Letter to the Editor: Thomas Jefferson and Sally Hemings

I commend those who voiced their opposition to Thomas Jefferson by placing Post-It Notes on his statue (versus permanently vandalizing it), but I would respectfully submit that their criticism is founded in myth.  Charges like “rapist” and “pedophile” stem from the widespread belief that Thomas Jefferson fathered at least one child by the enslaved teen Sally Hemings — a belief allegedly confirmed by DNA tests.  The facts suggest otherwise.

I know something about this issue, because fifteen years ago I spent a year chairing a group of more than a dozen senior scholars from across the country charged with examining every aspect of the matter and issuing a public report.  With but a single very mild dissent, we concluded that the allegation that Thomas Jefferson had a sexual relationship with Sally Hemings is likely false.

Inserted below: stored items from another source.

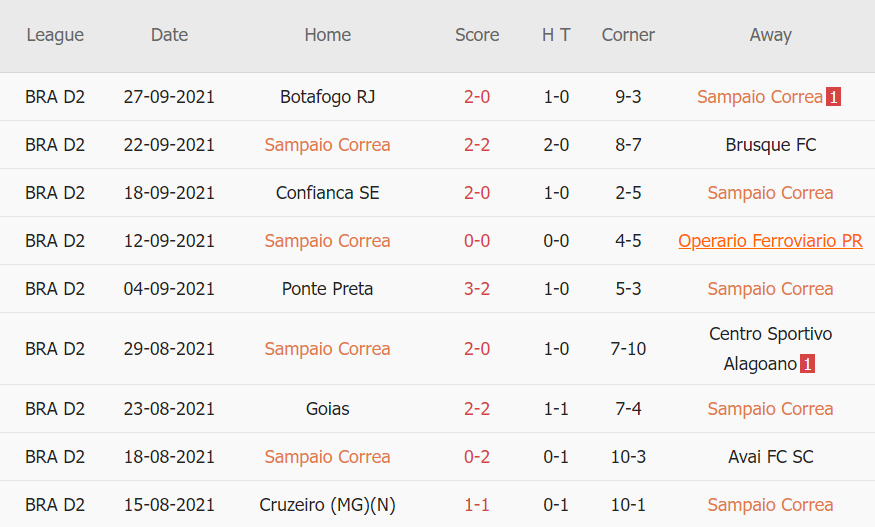Select the 10-1 corner count cell
The height and width of the screenshot is (527, 875).
pos(628,505)
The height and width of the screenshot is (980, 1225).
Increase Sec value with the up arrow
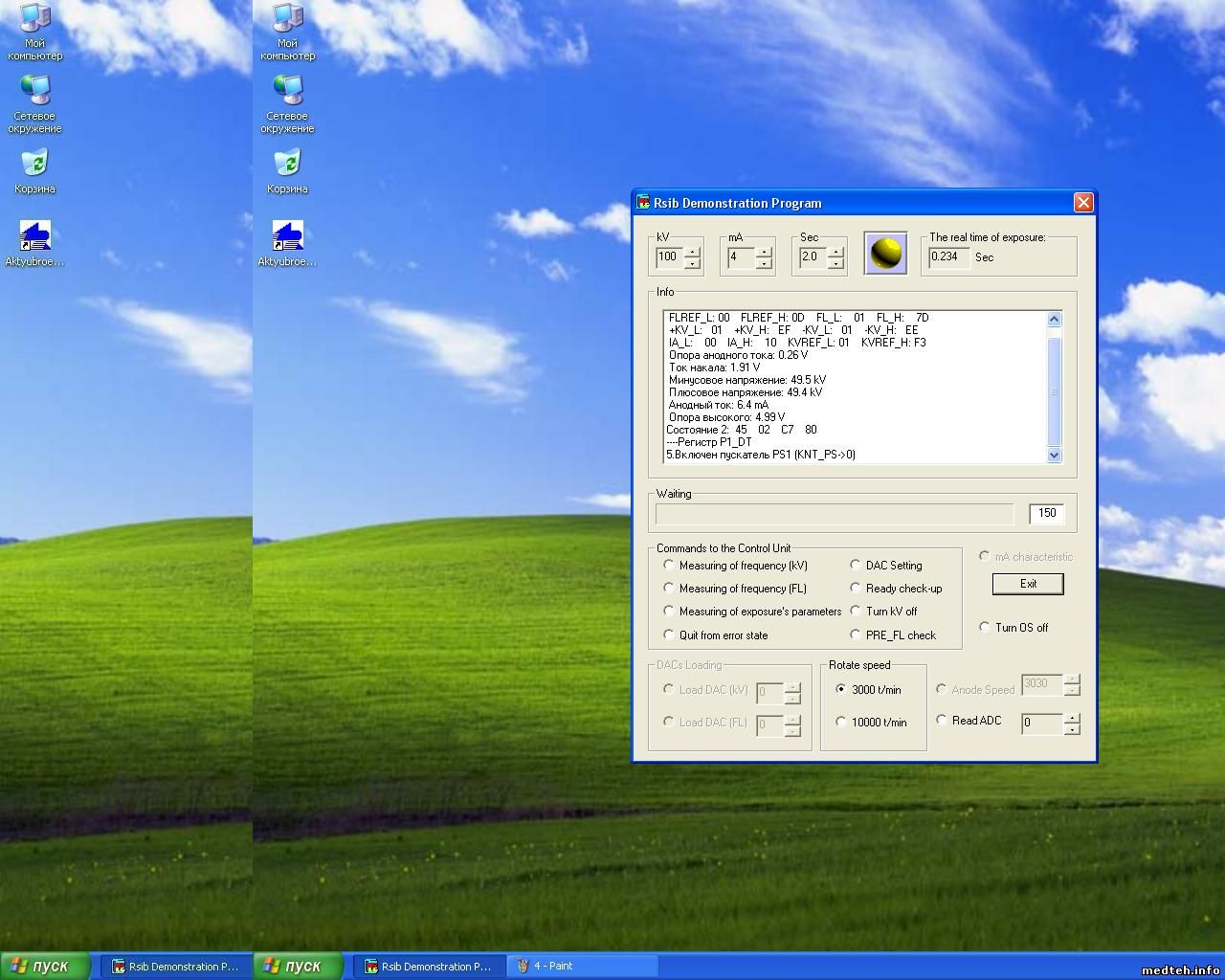(835, 252)
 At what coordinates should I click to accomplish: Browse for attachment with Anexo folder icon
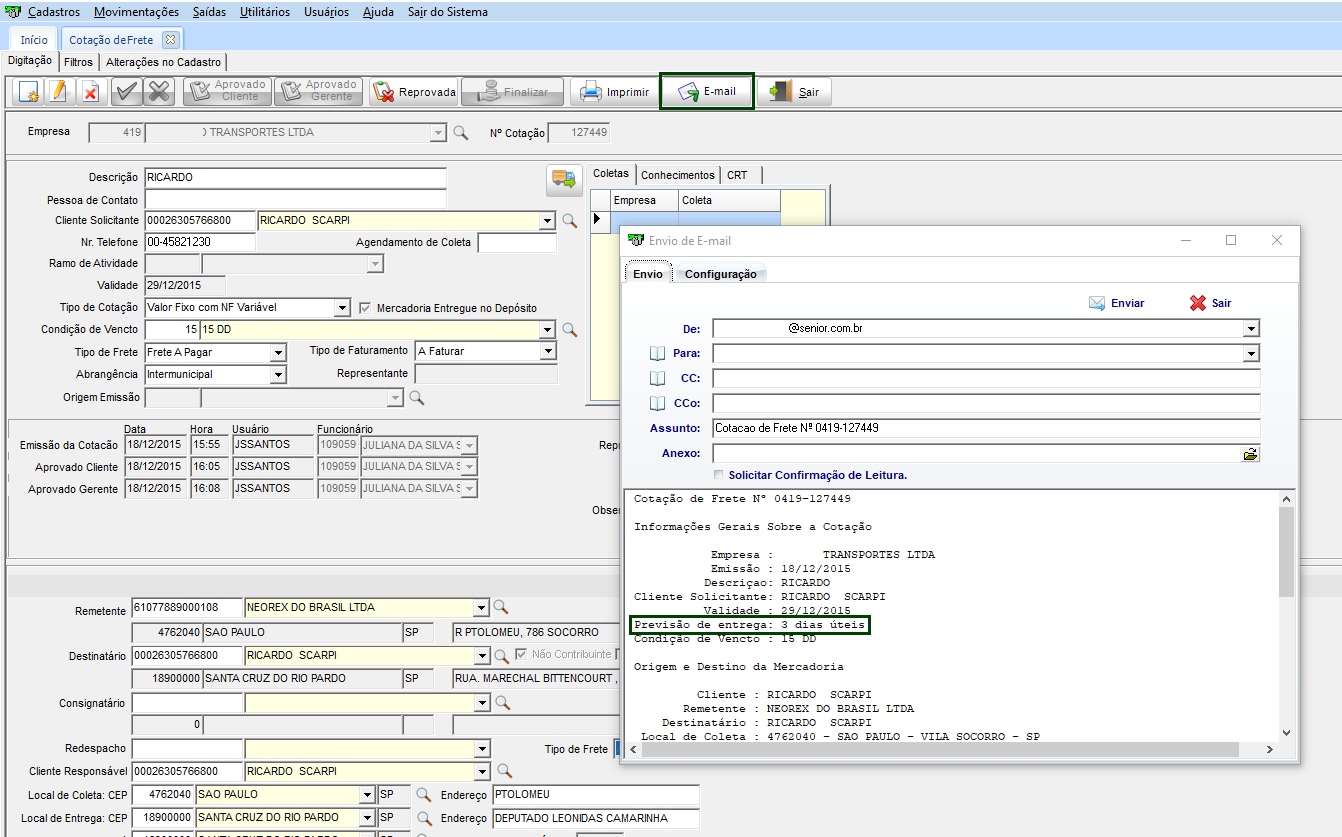pyautogui.click(x=1250, y=454)
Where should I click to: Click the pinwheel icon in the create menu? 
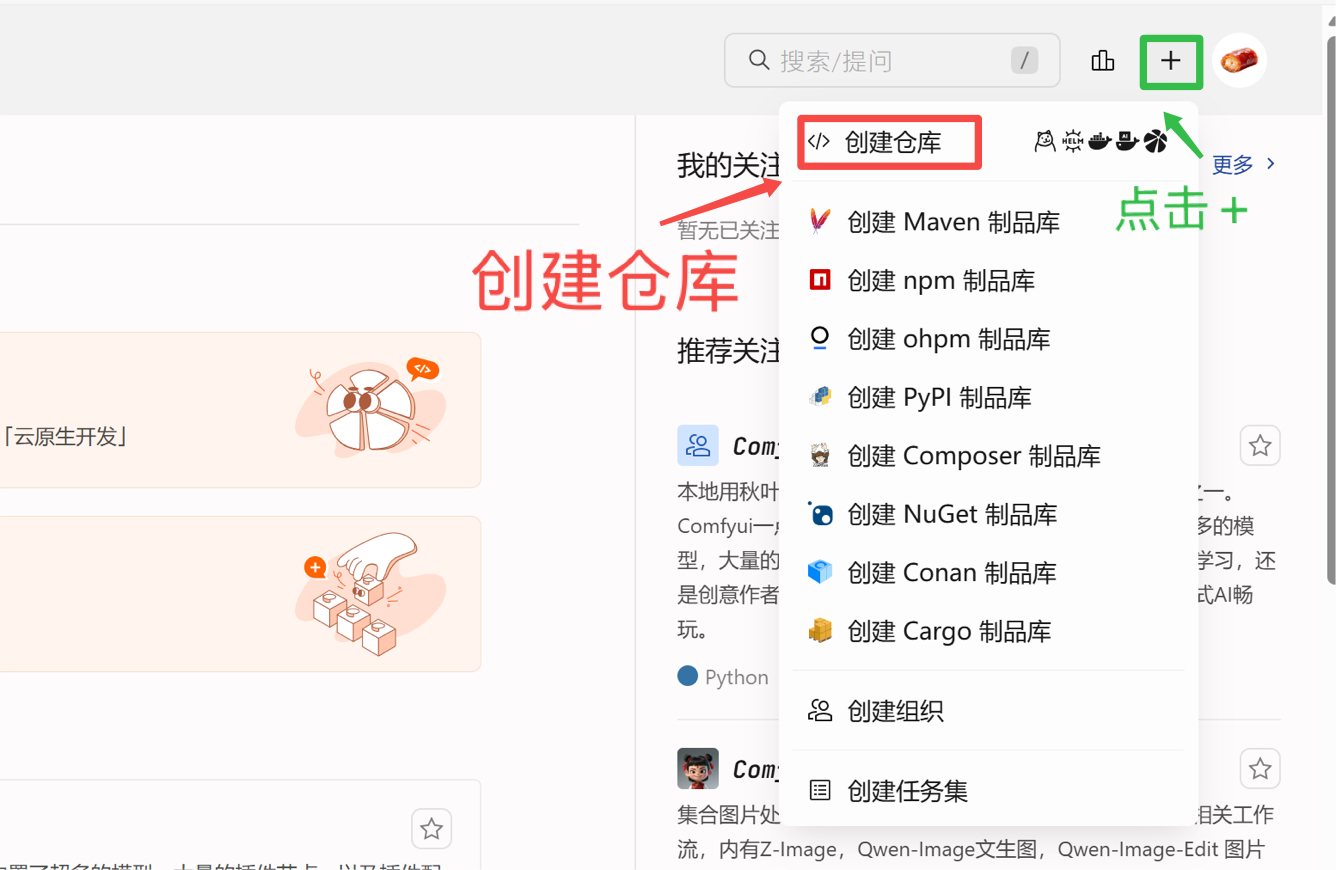(x=1155, y=142)
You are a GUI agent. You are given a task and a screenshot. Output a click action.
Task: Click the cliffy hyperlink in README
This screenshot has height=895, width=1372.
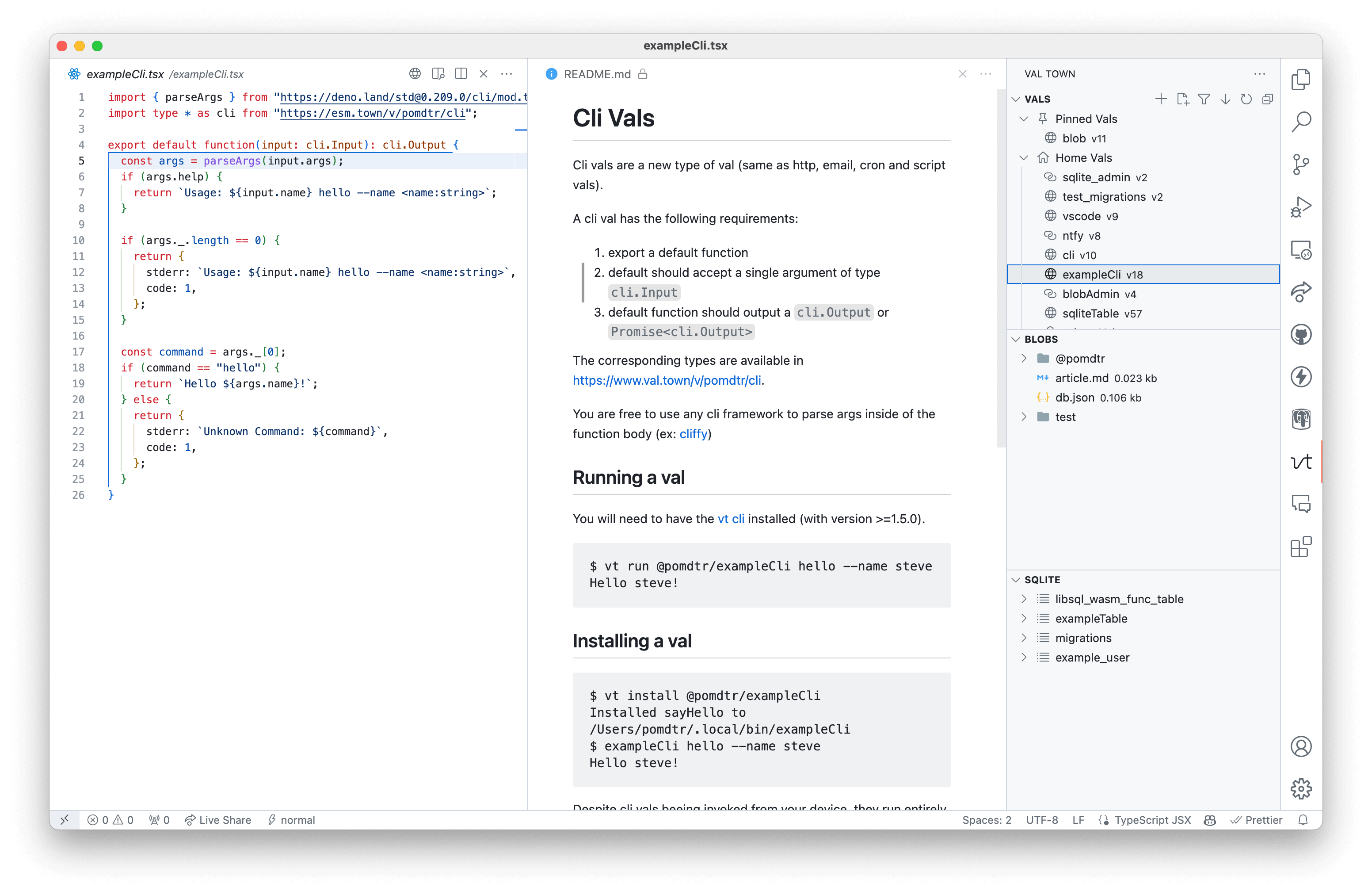tap(693, 433)
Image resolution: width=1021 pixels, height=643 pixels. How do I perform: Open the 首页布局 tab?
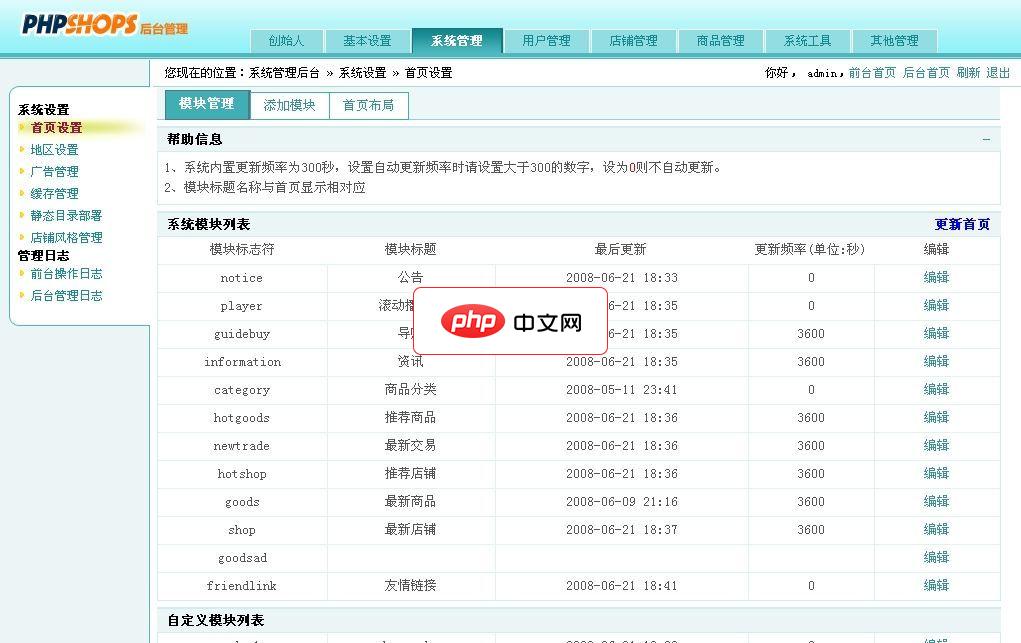tap(369, 104)
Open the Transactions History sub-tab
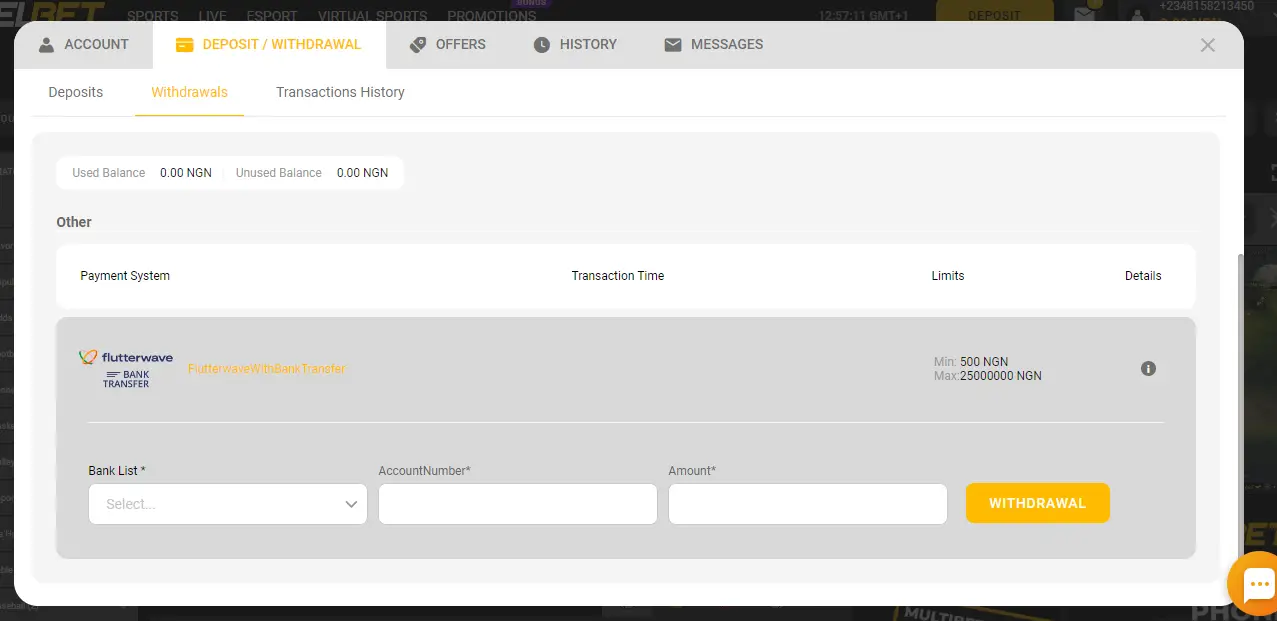1277x621 pixels. pyautogui.click(x=340, y=92)
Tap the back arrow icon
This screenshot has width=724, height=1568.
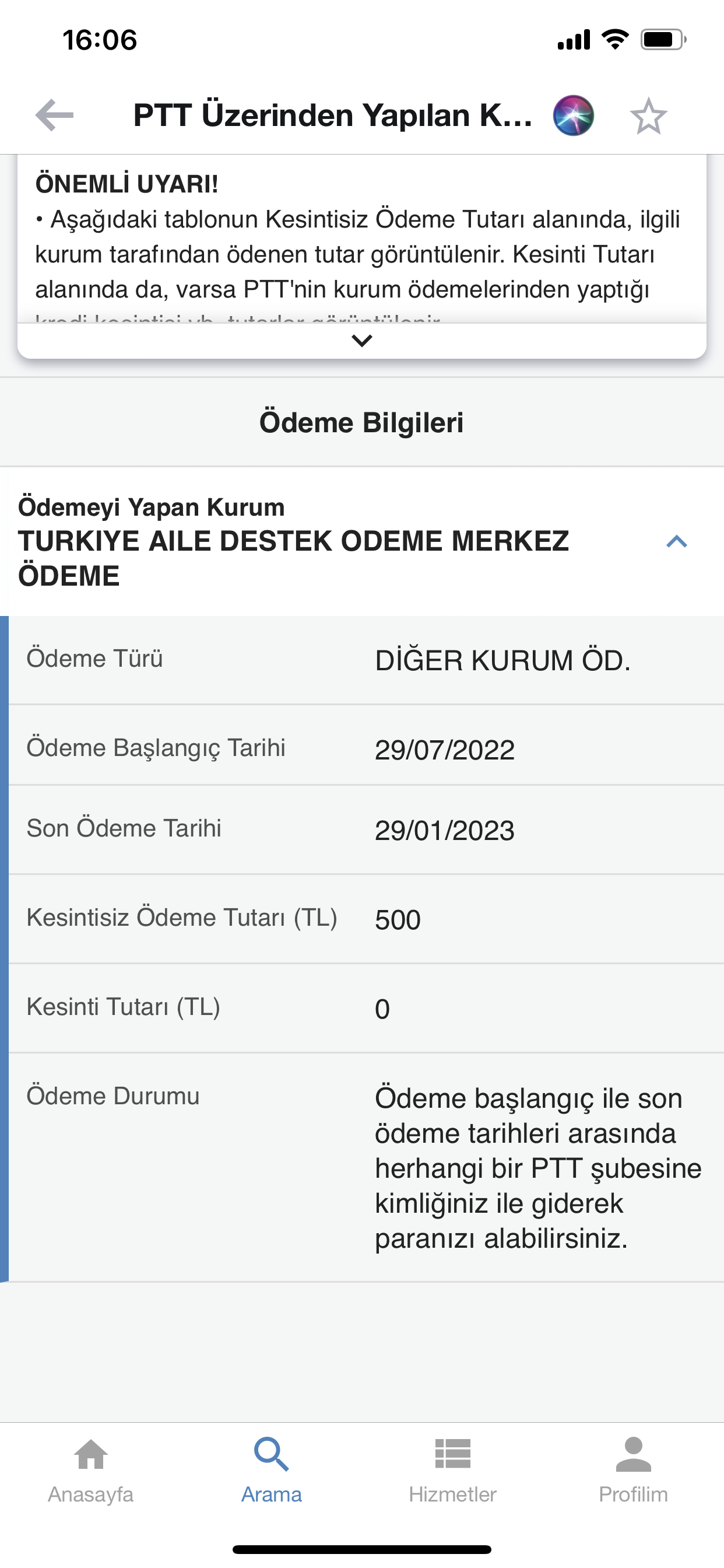55,115
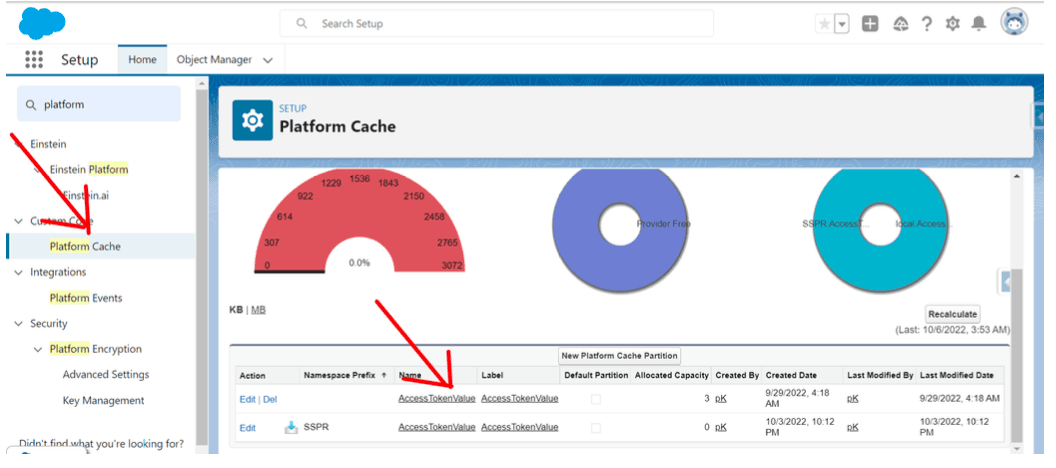Expand the Object Manager tab dropdown
The height and width of the screenshot is (468, 1056).
[267, 60]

In reality, the DNA tests reported in Nature in 1998 did not even involve DNA from Thomas Jefferson, and the scientific conclusion was merely that Sally’s youngest son Eston was fathered by one of the more than two-dozen Jefferson males known to have been in Virginia at the time. Mathematically, the odds that man was President Jefferson range from 4 to 17 percent (depending upon whether one narrows the suspects to those we have evidence to believe were at Monticello at the time of conception).

The most likely candidate for Eston’s paternity was President Jefferson’s much younger brother Randolph, who was invited to visit Monticello shortly before Eston’s conception and was documented in the book “Memoirs of a Monticello Slave” to have spent his evenings at Monticello “playing his fiddle and dancing half the night” with the President’s slaves.  Prior to the DNA tests, Eston’s descendants passed down the story that Eston was not President Jefferson’s child, but rather the son of an “uncle.” Randolph was widely known as “Uncle Randolph” because his niece Martha ran Monticello while her father was in the White House.

Since our report (The Jefferson-Hemings Controversy: Report of the Scholars Commission) came out, the American Political Science Association and several other groups have sought to set up a debate so both sides could be presented and reason left free to combat error.  Sadly, none of the senior pro-paternity scholars have been willing to expose their arguments to such a forum.  If Jefferson’s critics at William & Mary can find a serious scholar to argue their case, I will be honored to participate in such a quest for the truth.